### [Passage to read]
>>>
The women quiltmakers of Gee’s Bend, Alabama, are now selling their works on Etsy, enabling shoppers from around the world to access the unique quilts for the first time. In recognition of Black History Month, the e-commerce site partnered with Souls Grown Deep and Nest to bring the textiles to the site.
Nine Gee’s Bend artists are currently featured on the site, with more to be added later this year. Their offerings include quilts of all sizes, wall hangings, pot holders, face masks, and the opportunity to work directly with Gee’s Bend artists on custom pieces.
The Guardian looks at Grief and Grievance: Art and Mourning in America, opening at New York City’s New Museum on February 17; The exhibition features 37 artists—including Carrie Mae Weems, Kara Walker, Lorna Simpson, LaToya Ruby Frazier, and Simone Leigh—whose work addresses loss linked to racial violence.
Three rare works by nun and old master painter Orsola Maddalena Caccia are now part of Metropolitan Museum of Art’s collection thanks to a surprise gift.
The Joan Mitchell Foundation announces a new fellowship that will gift 15 artists $60,000 over five years; the new model aims to help artists invest in and plan their creative practices and careers.
The Sundance Institute announces Marja Bål Nango, a film director, screenwriter, and producer, as the 2021 recipient of the Merata Mita Fellowship.
For Hyperallergic, Alexandra Juhasz writes about her interviews with feminist artists over the last 30 years about why deserved recognition often comes too late.
<<<
### [Data provided]
>>>
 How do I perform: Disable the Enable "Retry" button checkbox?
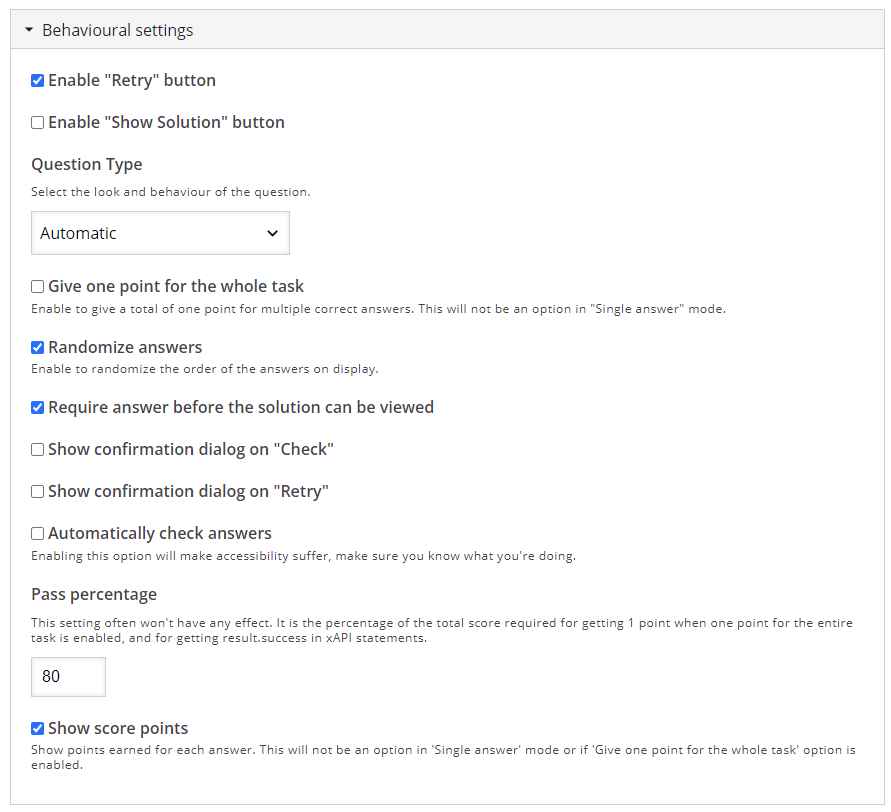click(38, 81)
<<<
>>>
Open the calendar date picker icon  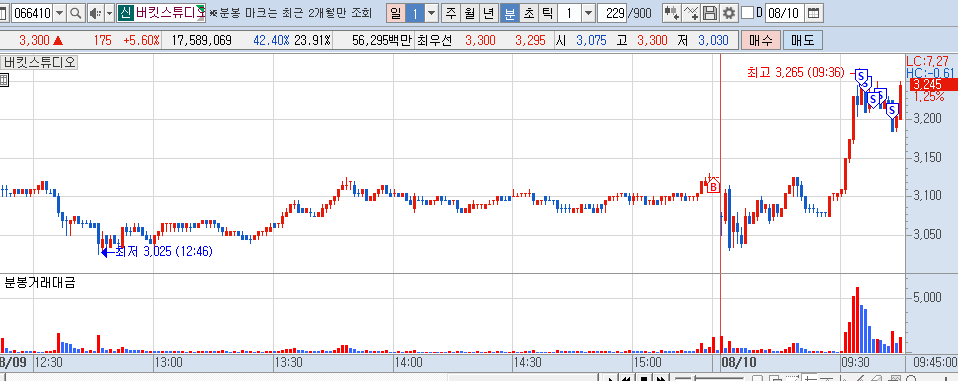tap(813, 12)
<<<
### [Work to complete]
Pick up the art news roundup about the Gee's Bend quilts on Etsy after its final item and add further entries. The listing has nothing to do with the work asked for here.

### [Response to this task]
The Los Angeles Times reports on the three female directors nominated for a 2021 Golden Globe Best Director.
Shows We Want to See:
At Lyles & King in New York City, Mira Schor: Tipping Point is on view through February 7. The exhibition features new works created during the past four years of political turmoil in the United States as well as reflective, philosophical paintings created in 2020 before and during the pandemic. Artnet interviewed the artist about the exhibition.
At the Georgia Museum of Art, Emma Amos: Color Odyssey is on view through April 25. The is the first retrospective of the late artist, who died in May 2020 at age 83. The exhibition brings together more than 60 works from throughout Amos’s seven-decade career. Amos, who was a member of both the pioneering African American collective Spiral and the anonymous feminist group the Guerrilla Girls, once said, “It has always been my contention that for me, a Black woman artist, to walk into the studio is a political act.” Artnet profiled the show, and last month NPR profiled the artist.